Omitting all pictures, retype the entries below exactly as given.
++++++
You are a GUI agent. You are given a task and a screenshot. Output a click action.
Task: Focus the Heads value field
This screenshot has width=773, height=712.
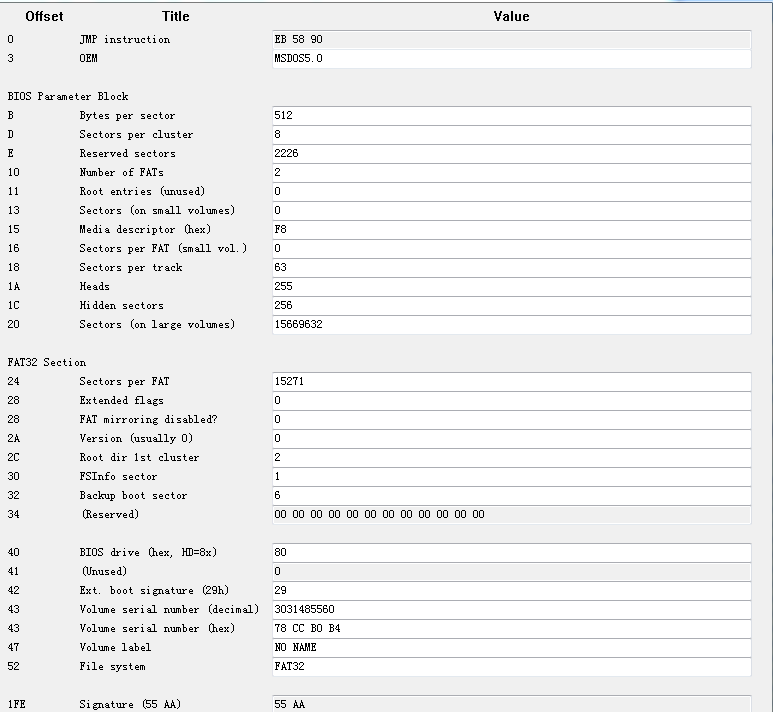click(511, 287)
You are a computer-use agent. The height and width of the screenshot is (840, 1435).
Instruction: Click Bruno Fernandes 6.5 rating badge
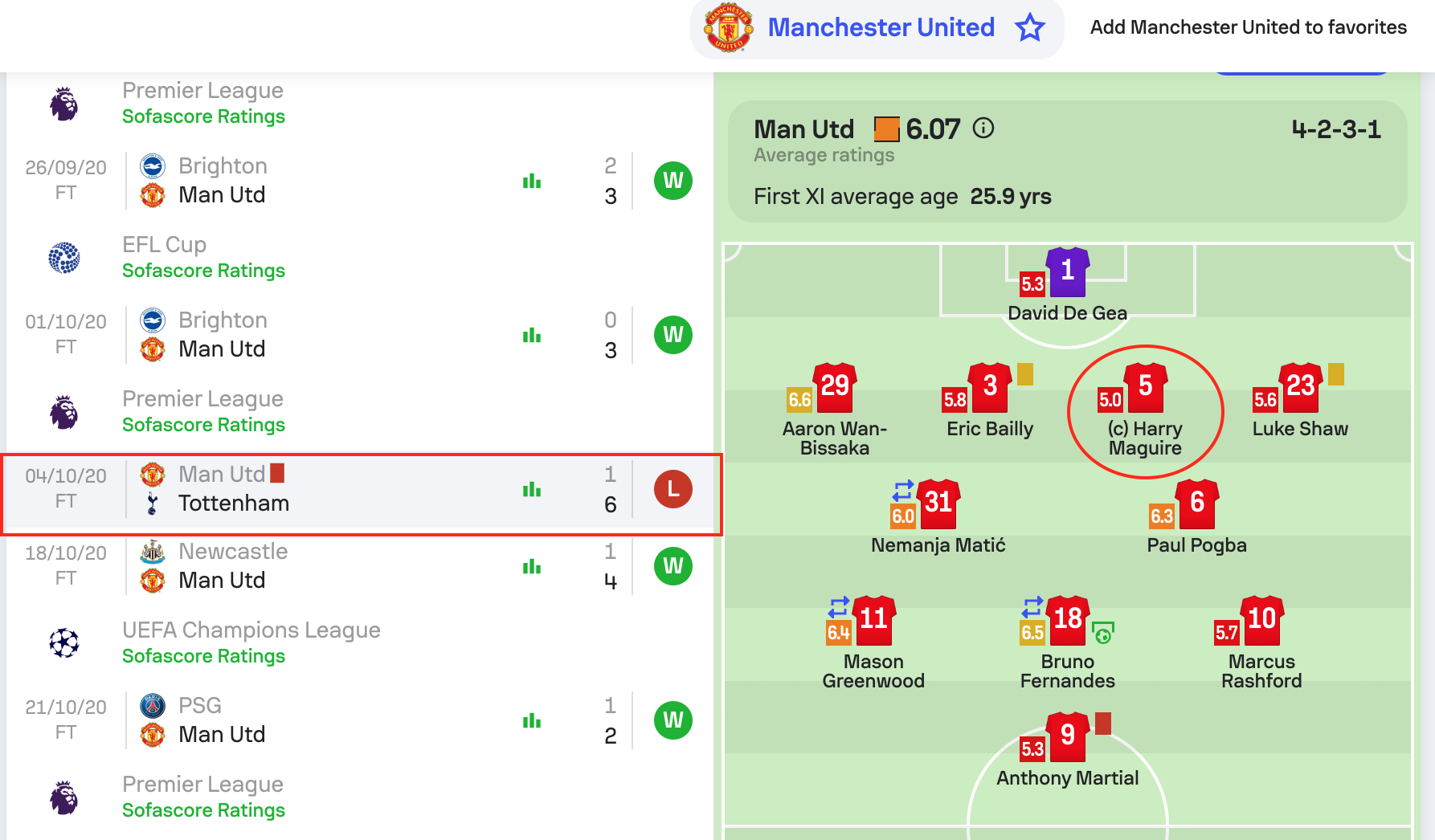tap(1032, 633)
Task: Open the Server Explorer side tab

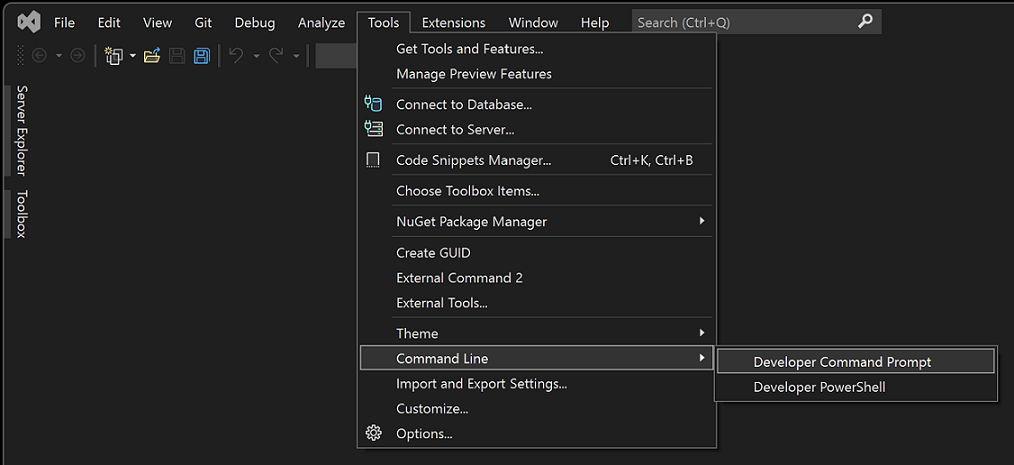Action: (x=22, y=130)
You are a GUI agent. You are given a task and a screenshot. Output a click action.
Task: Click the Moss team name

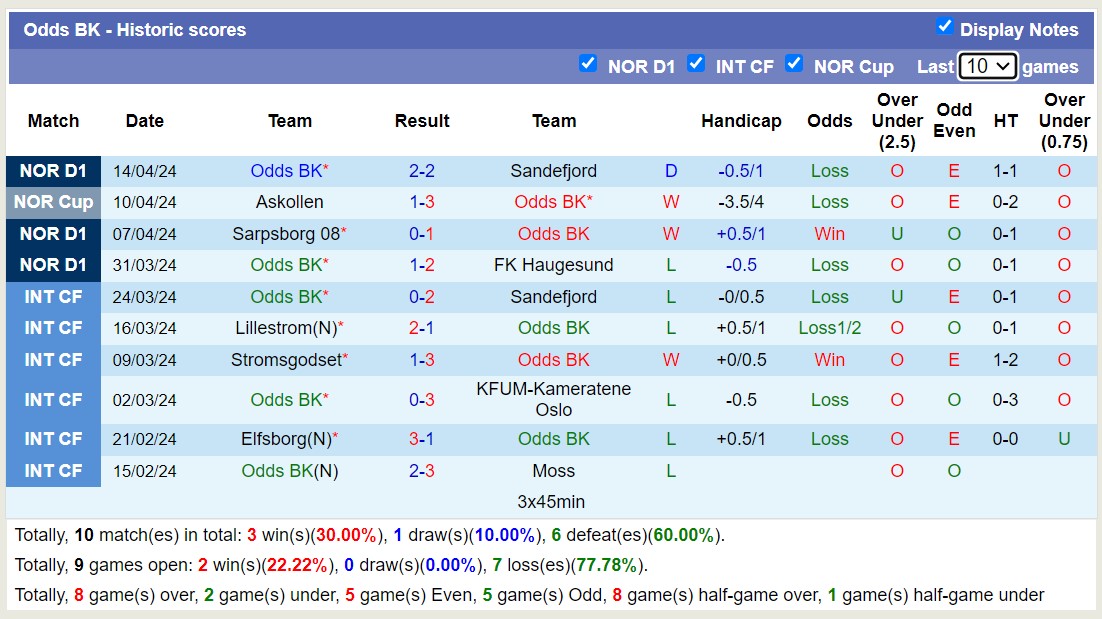coord(553,470)
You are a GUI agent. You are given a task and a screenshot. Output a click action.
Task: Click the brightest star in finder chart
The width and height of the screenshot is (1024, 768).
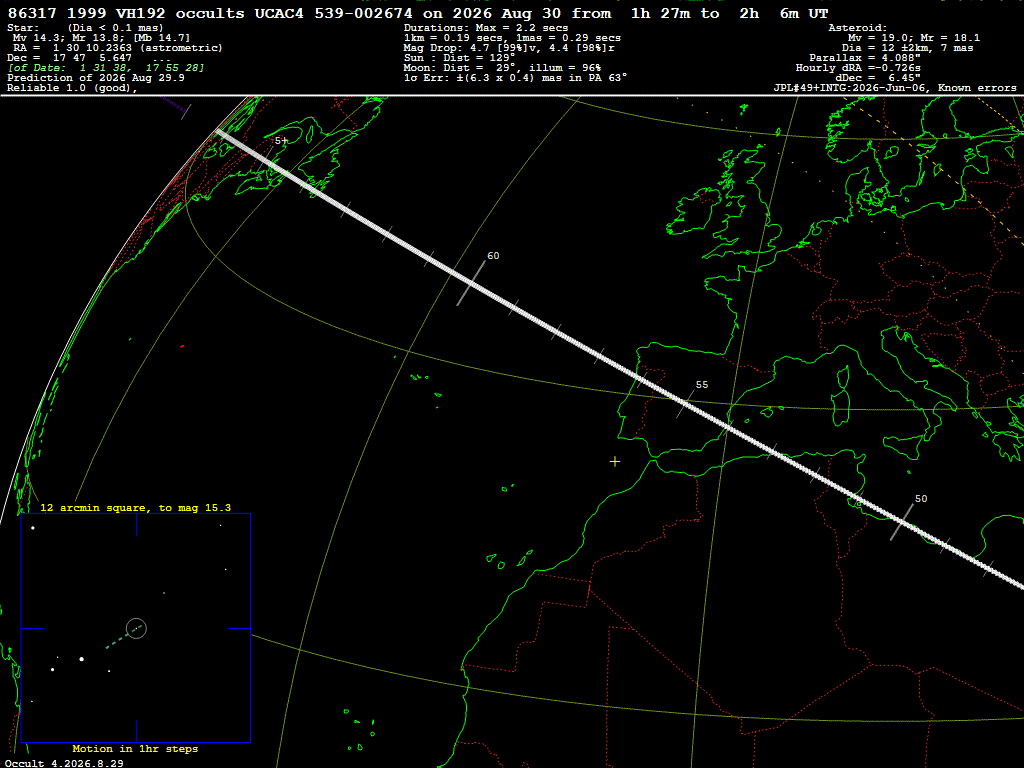click(x=82, y=659)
++++++
# EXERCISE OUTPUT:
You are a GUI agent. You are given a task and a screenshot. Output a click action.
Task: Focus the Heads value field
This screenshot has width=773, height=712.
click(511, 287)
You are a computer-use agent. The height and width of the screenshot is (840, 1435).
Instruction: Click Bruno Fernandes 6.5 rating badge
tap(1032, 633)
Task: Open the Server Explorer side tab

Action: (x=22, y=130)
You are a GUI agent. You are given a task and a screenshot. Output a click action.
Task: Click the Moss team name

coord(553,470)
You are a GUI agent. You are given a task and a screenshot. Output a click action.
Task: Click the brightest star in finder chart
The width and height of the screenshot is (1024, 768).
click(x=82, y=659)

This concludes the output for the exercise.